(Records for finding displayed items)
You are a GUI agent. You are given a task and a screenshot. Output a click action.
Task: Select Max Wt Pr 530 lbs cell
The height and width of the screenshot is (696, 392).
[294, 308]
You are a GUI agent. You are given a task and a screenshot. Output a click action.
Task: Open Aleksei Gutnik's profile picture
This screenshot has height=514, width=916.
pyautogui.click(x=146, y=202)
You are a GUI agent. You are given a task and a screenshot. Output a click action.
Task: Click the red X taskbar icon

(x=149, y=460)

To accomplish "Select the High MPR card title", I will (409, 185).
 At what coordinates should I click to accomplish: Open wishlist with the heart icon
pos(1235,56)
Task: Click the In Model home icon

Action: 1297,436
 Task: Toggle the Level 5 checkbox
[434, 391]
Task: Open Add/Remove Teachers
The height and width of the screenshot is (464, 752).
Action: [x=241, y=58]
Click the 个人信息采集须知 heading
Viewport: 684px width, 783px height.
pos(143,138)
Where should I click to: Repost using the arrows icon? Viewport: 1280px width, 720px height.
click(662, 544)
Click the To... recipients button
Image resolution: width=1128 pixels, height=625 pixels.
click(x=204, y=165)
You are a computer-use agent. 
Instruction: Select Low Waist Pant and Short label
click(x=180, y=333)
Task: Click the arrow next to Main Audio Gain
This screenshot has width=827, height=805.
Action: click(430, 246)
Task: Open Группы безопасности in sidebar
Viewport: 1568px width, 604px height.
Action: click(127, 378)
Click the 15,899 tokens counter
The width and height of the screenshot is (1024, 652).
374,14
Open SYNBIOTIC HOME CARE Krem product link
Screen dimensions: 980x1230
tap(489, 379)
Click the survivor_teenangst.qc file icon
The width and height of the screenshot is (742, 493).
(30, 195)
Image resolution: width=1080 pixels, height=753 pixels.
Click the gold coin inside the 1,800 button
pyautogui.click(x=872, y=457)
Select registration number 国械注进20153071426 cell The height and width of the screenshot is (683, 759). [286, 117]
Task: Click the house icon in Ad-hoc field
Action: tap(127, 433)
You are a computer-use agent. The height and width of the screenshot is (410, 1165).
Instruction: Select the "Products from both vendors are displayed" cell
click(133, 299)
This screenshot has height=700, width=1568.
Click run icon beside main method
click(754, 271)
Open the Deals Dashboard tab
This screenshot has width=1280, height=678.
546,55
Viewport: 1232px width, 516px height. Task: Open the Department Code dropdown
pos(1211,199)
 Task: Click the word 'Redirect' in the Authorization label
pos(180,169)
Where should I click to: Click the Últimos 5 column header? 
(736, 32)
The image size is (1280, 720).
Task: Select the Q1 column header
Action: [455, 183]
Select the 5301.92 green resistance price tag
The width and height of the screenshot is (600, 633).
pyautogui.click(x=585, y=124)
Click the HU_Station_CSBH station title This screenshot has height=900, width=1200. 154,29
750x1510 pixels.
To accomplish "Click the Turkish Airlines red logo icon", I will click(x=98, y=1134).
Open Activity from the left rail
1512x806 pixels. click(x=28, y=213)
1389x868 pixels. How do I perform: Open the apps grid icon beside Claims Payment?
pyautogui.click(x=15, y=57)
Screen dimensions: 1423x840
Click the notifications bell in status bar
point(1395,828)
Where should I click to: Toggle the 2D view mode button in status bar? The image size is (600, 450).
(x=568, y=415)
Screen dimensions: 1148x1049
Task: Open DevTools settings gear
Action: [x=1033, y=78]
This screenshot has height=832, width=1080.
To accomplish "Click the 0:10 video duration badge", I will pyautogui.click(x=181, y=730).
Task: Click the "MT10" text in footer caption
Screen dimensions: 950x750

## SHORT EXERCISE
Format every line of the records above as a two-column Markdown table, with columns headed Row and Line, numbering each line in Row and skipping blank lines.

## SOLUTION BELOW
| Row | Line |
|---|---|
| 1 | You are a GUI agent. You are given a task and a screenshot. Output a click action. |
| 2 | Task: Select Max Wt Pr 530 lbs cell |
| 3 | The height and width of the screenshot is (696, 392). |
| 4 | [294, 308] |
| 5 | You are a GUI agent. You are given a task and a screenshot. Output a click action. |
| 6 | Task: Open Aleksei Gutnik's profile picture |
| 7 | This screenshot has height=514, width=916. |
| 8 | pyautogui.click(x=146, y=202) |
| 9 | You are a GUI agent. You are given a task and a screenshot. Output a click action. |
| 10 | Task: Click the red X taskbar icon |
| 11 | (x=149, y=460) |
| 12 | To accomplish "Select the High MPR card title", I will (409, 185). |
| 13 |  At what coordinates should I click to accomplish: Open wishlist with the heart icon |
| 14 | pos(1235,56) |
| 15 | Task: Click the In Model home icon |
| 16 | Action: 1297,436 |
| 17 |  Task: Toggle the Level 5 checkbox |
| 18 | [434, 391] |
| 19 | Task: Open Add/Remove Teachers |
| 20 | The height and width of the screenshot is (464, 752). |
| 21 | Action: [x=241, y=58] |
| 22 | Click the 个人信息采集须知 heading |
| 23 | Viewport: 684px width, 783px height. |
| 24 | pos(143,138) |
| 25 | Where should I click to: Repost using the arrows icon? Viewport: 1280px width, 720px height. |
| 26 | click(662, 544) |
| 27 | Click the To... recipients button |
| 28 | Image resolution: width=1128 pixels, height=625 pixels. |
| 29 | click(x=204, y=165) |
| 30 | You are a computer-use agent.  |
| 31 | Instruction: Select Low Waist Pant and Short label |
| 32 | click(x=180, y=333) |
| 33 | Task: Click the arrow next to Main Audio Gain |
| 34 | This screenshot has width=827, height=805. |
| 35 | Action: click(430, 246) |
| 36 | Task: Open Группы безопасности in sidebar |
| 37 | Viewport: 1568px width, 604px height. |
| 38 | Action: click(127, 378) |
| 39 | Click the 15,899 tokens counter |
| 40 | The width and height of the screenshot is (1024, 652). |
| 41 | 374,14 |
| 42 | Open SYNBIOTIC HOME CARE Krem product link |
| 43 | Screen dimensions: 980x1230 |
| 44 | tap(489, 379) |
| 45 | Click the survivor_teenangst.qc file icon |
| 46 | The width and height of the screenshot is (742, 493). |
| 47 | (30, 195) |
| 48 | Image resolution: width=1080 pixels, height=753 pixels. |
| 49 | Click the gold coin inside the 1,800 button |
| 50 | pyautogui.click(x=872, y=457) |
| 51 | Select registration number 国械注进20153071426 cell The height and width of the screenshot is (683, 759). [286, 117] |
| 52 | Task: Click the house icon in Ad-hoc field |
| 53 | Action: tap(127, 433) |
| 54 | You are a computer-use agent. The height and width of the screenshot is (410, 1165). |
| 55 | Instruction: Select the "Products from both vendors are displayed" cell |
| 56 | click(133, 299) |
| 57 | This screenshot has height=700, width=1568. |
| 58 | Click run icon beside main method |
| 59 | click(754, 271) |
| 60 | Open the Deals Dashboard tab |
| 61 | This screenshot has width=1280, height=678. |
| 62 | 546,55 |
| 63 | Viewport: 1232px width, 516px height. Task: Open the Department Code dropdown |
| 64 | pos(1211,199) |
| 65 |  Task: Click the word 'Redirect' in the Authorization label |
| 66 | pos(180,169) |
| 67 | Where should I click to: Click the Últimos 5 column header?  |
| 68 | (736, 32) |
| 69 | The image size is (1280, 720). |
| 70 | Task: Select the Q1 column header |
| 71 | Action: [455, 183] |
| 72 | Select the 5301.92 green resistance price tag |
| 73 | The width and height of the screenshot is (600, 633). |
| 74 | pyautogui.click(x=585, y=124) |
| 75 | Click the HU_Station_CSBH station title This screenshot has height=900, width=1200. 154,29 |
| 76 | 750x1510 pixels. |
| 77 | To accomplish "Click the Turkish Airlines red logo icon", I will click(x=98, y=1134). |
| 78 | Open Activity from the left rail |
| 79 | 1512x806 pixels. click(x=28, y=213) |
| 80 | 1389x868 pixels. How do I perform: Open the apps grid icon beside Claims Payment? |
| 81 | pyautogui.click(x=15, y=57) |
| 82 | Screen dimensions: 1423x840 |
| 83 | Click the notifications bell in status bar |
| 84 | point(1395,828) |
| 85 | Where should I click to: Toggle the 2D view mode button in status bar? The image size is (600, 450). |
| 86 | (x=568, y=415) |
| 87 | Screen dimensions: 1148x1049 |
| 88 | Task: Open DevTools settings gear |
| 89 | Action: [x=1033, y=78] |
| 90 | This screenshot has height=832, width=1080. |
| 91 | To accomplish "Click the 0:10 video duration badge", I will pyautogui.click(x=181, y=730). |
| 92 | Task: Click the "MT10" text in footer caption |
| 93 | Screen dimensions: 950x750 |